Depuis mars 2023, les Cahiers proposent chaque mois le récit d’un des membres de l’EDEM et son projet de recherche. Ces récits partagés visent à montrer comment un projet émerge, évolue et interagit avec les autres et la société. Le projet est soutenu par UCLCulture. Les récits ont été recueillis au cours d’entretiens avec Béatrice Chapaux. Ces entretiens commencent par cette question : quelle est votre première expérience de migration ou quelle en est votre représentation et comment celle-ci a évolué depuis que vous avez rejoint l’équipe de recherche l’EDEM ? Les récits peuvent prendre la forme d’un texte écrit, d’un podcast ou d’une vidéo.
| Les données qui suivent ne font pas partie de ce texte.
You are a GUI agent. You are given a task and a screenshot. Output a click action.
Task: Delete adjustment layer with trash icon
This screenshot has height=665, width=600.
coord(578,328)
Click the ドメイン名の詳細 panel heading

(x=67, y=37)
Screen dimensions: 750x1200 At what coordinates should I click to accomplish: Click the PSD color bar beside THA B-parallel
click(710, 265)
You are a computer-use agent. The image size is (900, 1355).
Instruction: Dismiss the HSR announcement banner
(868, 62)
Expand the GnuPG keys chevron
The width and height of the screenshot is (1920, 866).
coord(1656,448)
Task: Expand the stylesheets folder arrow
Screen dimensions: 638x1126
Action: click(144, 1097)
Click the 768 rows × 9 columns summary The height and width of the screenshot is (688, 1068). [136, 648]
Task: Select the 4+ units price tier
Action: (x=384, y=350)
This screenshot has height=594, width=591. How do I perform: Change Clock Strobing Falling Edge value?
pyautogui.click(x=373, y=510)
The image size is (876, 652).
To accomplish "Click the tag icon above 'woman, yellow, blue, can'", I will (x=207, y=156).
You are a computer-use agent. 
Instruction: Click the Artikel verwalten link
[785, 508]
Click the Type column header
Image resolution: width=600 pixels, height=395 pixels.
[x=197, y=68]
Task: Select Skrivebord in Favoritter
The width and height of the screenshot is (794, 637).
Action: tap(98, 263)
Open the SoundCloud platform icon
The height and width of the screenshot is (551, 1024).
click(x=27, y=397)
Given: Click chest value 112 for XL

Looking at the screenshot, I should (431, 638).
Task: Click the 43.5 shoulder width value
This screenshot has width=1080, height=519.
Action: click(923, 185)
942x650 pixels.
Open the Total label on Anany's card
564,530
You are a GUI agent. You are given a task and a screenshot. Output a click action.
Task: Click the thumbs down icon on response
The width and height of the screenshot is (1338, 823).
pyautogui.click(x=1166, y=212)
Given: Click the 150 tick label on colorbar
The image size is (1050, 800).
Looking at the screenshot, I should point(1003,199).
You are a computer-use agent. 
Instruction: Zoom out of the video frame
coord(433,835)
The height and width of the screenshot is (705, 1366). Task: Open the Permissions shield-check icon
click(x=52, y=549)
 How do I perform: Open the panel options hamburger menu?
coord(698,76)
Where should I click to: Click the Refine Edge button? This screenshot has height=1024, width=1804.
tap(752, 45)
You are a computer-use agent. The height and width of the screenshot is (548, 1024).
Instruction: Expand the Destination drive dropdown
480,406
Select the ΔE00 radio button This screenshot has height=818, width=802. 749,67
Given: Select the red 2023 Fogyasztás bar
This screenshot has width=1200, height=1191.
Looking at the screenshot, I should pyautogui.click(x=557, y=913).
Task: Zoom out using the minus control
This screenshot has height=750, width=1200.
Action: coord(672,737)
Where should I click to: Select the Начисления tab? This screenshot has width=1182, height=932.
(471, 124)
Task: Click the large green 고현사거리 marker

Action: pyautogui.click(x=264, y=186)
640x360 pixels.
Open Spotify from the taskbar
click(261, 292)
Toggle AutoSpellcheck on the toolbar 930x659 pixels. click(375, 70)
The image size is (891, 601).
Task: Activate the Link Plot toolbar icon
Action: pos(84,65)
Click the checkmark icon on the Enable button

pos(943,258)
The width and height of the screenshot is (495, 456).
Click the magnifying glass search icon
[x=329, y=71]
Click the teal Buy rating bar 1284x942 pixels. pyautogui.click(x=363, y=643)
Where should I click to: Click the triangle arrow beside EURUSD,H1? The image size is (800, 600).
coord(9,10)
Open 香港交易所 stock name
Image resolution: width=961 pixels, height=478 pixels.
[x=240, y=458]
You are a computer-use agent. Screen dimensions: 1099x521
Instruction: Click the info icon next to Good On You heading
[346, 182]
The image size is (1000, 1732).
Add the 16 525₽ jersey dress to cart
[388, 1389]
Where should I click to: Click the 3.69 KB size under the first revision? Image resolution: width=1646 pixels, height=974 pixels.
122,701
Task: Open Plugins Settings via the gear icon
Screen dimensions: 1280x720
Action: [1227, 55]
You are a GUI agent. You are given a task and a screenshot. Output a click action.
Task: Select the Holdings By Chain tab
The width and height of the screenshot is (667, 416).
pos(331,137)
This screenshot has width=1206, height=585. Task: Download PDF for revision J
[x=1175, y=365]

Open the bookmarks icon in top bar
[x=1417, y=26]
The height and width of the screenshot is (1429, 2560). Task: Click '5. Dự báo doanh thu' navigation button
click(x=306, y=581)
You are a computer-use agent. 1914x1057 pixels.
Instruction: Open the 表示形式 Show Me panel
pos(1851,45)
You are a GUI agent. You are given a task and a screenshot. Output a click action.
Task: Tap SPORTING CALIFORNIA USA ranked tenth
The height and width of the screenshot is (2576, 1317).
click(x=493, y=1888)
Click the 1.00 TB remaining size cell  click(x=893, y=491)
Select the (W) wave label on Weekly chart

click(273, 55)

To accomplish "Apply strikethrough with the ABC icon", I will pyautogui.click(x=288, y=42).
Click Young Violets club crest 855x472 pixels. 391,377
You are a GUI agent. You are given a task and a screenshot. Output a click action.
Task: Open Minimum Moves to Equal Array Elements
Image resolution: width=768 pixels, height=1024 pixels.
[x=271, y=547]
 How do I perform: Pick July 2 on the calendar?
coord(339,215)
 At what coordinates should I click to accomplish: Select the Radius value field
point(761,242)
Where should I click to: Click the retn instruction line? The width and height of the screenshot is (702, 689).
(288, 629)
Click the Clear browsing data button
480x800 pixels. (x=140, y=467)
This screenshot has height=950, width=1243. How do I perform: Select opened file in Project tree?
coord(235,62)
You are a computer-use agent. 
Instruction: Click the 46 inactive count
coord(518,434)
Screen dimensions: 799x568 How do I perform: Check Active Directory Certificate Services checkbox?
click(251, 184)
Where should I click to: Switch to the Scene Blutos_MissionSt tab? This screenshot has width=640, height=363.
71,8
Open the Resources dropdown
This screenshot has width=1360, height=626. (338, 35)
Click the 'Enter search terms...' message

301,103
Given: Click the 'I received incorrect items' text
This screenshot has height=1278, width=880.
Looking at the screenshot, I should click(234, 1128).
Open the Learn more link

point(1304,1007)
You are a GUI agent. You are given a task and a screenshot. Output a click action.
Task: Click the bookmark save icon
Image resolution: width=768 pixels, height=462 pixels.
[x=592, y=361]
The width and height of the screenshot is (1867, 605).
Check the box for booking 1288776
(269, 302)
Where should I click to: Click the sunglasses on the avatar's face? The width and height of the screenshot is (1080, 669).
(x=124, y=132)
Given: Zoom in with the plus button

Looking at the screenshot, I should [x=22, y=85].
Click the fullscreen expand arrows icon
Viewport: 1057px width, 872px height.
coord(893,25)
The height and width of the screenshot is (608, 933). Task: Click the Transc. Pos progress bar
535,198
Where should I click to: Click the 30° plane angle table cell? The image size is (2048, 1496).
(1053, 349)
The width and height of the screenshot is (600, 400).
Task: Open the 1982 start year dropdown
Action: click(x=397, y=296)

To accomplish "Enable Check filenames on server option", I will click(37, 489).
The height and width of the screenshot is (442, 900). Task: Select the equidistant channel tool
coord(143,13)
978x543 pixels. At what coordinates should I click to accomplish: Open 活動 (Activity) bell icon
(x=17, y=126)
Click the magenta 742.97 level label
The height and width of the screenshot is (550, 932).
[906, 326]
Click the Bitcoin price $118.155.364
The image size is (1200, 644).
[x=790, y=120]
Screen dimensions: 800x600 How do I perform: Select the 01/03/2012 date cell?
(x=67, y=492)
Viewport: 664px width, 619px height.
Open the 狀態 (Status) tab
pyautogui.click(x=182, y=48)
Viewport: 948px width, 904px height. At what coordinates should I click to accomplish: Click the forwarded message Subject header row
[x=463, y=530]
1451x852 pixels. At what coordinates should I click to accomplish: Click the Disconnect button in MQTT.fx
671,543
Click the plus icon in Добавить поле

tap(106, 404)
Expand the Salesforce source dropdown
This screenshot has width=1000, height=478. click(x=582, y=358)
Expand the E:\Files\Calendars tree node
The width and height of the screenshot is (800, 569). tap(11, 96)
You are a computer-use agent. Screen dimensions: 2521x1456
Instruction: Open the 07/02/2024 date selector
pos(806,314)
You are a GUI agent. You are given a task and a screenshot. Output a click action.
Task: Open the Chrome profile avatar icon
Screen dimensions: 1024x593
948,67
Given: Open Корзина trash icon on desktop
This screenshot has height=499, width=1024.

Fin juillet, je serai, comme chaque année, dans les Alpes, avec ma famille, nous allons nous retrouver, marcher. Un rituel que je me réjouis d’honorer. Il implique un déplacement, certes de peu de kilomètres. Mes parents ont toujours eu le souhait de rester dans une région francophone pour les vacances, et de ne pas trop s’éloigner de la Belgique.
Je suis née à Bruxelles, y ai toujours demeuré et ai l’impression que tous mes ancêtres sont belges depuis la création de la Belgique. Cette configuration m’a peut-être encouragée à m’intéresser à d’autres cultures comme à réfléchir à comment nous les approchons.
En 5e humanités, dans mon collège, il était possible de partir avec l’ONG DBA, celle-ci est en Belgique, « un des acteurs clefs de l’Éducation à la Citoyenneté Mondiale et Solidaire » qui recoupe généralement trois activités : la coopération au développement, l’éducation et l’action sociale. Dans ce cadre, je suis partie, avec d’autres élèves d’écoles de la Communauté française, au Bénin. Pendant l’année scolaire, avant mon départ, j’ai dû récolter des fonds en Belgique, pour permettre de financer une part des divers projets développés par DBA. Je suis arrivée avec l’idée de participer à un projet humanitaire. Je ne réalisais pas, avant ce séjour, combien les options sont nombreuses pour être solidaire. Le plus souvent, l’humanitaire est critiqué pour sa vision court-termiste contrairement à la coopération au développement qui tend à des solutions plus durables définies en partenariat avec les acteurs locaux. Il ne s’agit pas non plus d’une panacée, il convient d’envisager quels ont été les mécanismes de prise de décision et d’examiner s’ils impliquent la participation de l’ensemble des personnes concernées. L’ONG DBA m’a permis d’entamer une réflexion concernant ces différents processus. Sur place, j’ai réalisé que mon apport allait essentiellement consister en cette récolte de fonds. Ce projet permettait la rencontre de l’Autre et de démystifier bien des représentations. Des correspondants m’ont dit penser qu’en Belgique, on pouvait se balader et trouver de l’argent ou des télévisions par terre. J’ai pu grâce à ce projet mettre à mal l’illusion qui disait possible d’être, sans compétence technique particulière, utile, par notre seule présence, en venant d’ailleurs, en ne connaissant rien à la structure de la société. Avant ce voyage, je ne remettais pas en cause notre légitimité à se rendre dans un pays du sud et à prétendre sauver le monde. Je garde l’impression, comme bien d’autres participantes et participants, d’avoir reçu bien plus que ce que j’ai donné. Ce projet, comme d’autres ensuite, m’a permis de réaliser que les changements doivent venir de l’intérieur.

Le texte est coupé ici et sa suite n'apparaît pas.